Before and after right delayed breast reconstruction with the DIEP flap in a 43-year-old breast cancer survivor. She was treated with a right non-skin-sparing mastectomy, chemotherapy and right chest wall radiation. She was not offered reconstruction, and she took her time researching her options before choosing a DIEP flap and for our team to care for her.
Her ideal reconstruction technique involved autogenous tissue from her own body to help bring new healthy tissue to the radiated field. The option of a tissue expander and implant had a high risk of complications including infection, capsular contracture, skin loss and potential loss of the implant because of past significant radiation that she was not willing to accept.
For the DIEP flap, skin and fat was microvascularly transplanted from her lower abdomen to her right chest. The procedure takes anywhere from four hours for one breast to 8 hours for both breasts to perform, using a two-co-surgeon team approach at the hospital where Reconstructive Microsurgery was developed, and where Dr. Horton completed her final year of Fellowship training in Microsurgery in 2006.
An immediate right nipple-areola reconstruction was performed on the left side using the “nipple-sharing” technique, where a piece of the left nipple was transplanted to the right as a free nipple graft. In addition, some of the left areola skin was transplanted as a full-thickness skin graft directly to the right breast reconstruction.
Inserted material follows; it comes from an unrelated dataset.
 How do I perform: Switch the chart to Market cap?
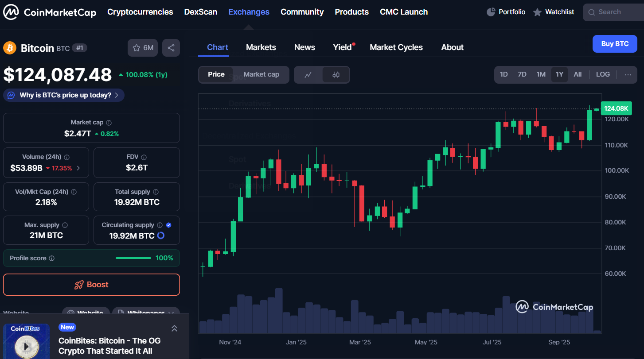coord(261,74)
A balancing breast reduction and lift was performed on the left side. She did not want her breasts to be too small, so the left breast was created the estimated size that she preferred, and the right breast was reconstructed as large as possible, given her radiated chest and vascular details of the DIEP flap.
Follow up photos are shown 8 months after surgery. Once she heals further, she will be a candidate for an implant beneath her right DIEP flap to augment her reconstruction further and achieve greater symmetry and/or free fat grafting to add additional volume to her flap.
*All photos are actual patient photographs and are for illustrative purposes only. Individual results may vary.